(THE TASK): Pictures should be omitted; restate word for word the lines from the one holding "Screen dimensions: 717x813" through the last line of the entries below.

(RECORDS FOR THE TASK):
· · · ·
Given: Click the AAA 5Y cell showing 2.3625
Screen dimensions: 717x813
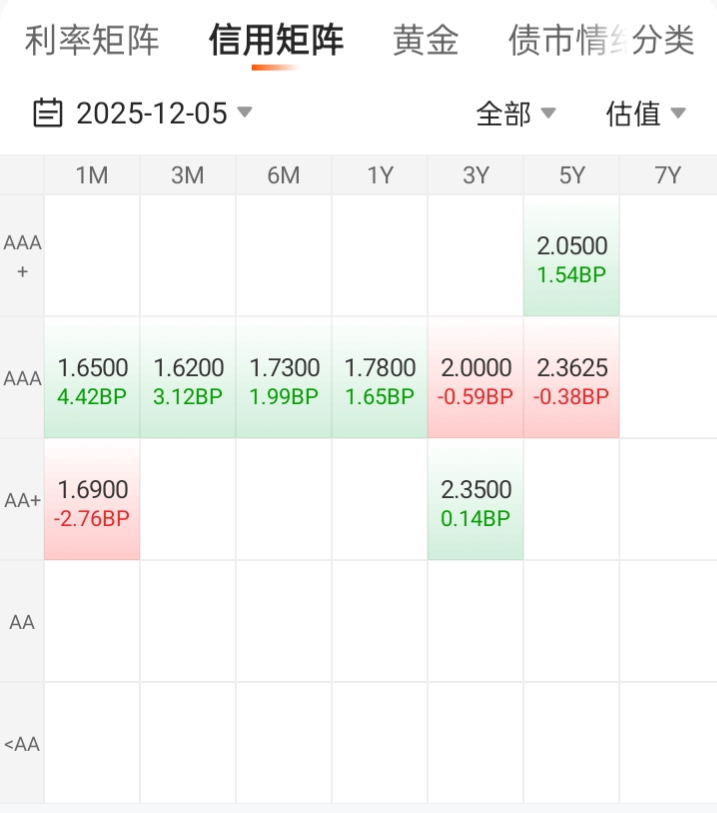Looking at the screenshot, I should (x=572, y=379).
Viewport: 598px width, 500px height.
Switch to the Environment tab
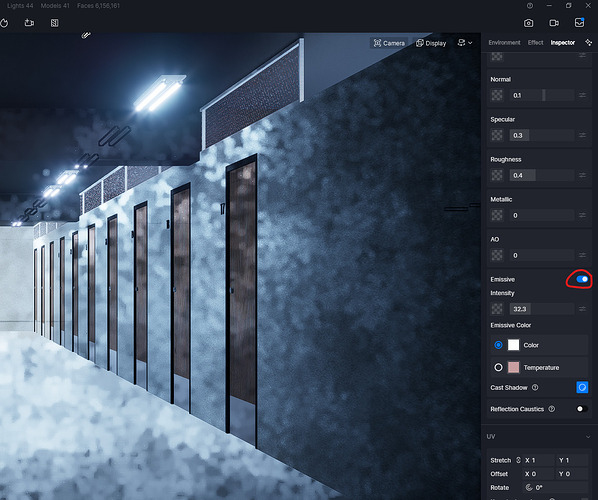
· · · ·
(SOLUTION FOR THIS PROBLEM):
Screen dimensions: 717x813
Looking at the screenshot, I should (x=572, y=379).
Viewport: 598px width, 500px height.
Switch to the Environment tab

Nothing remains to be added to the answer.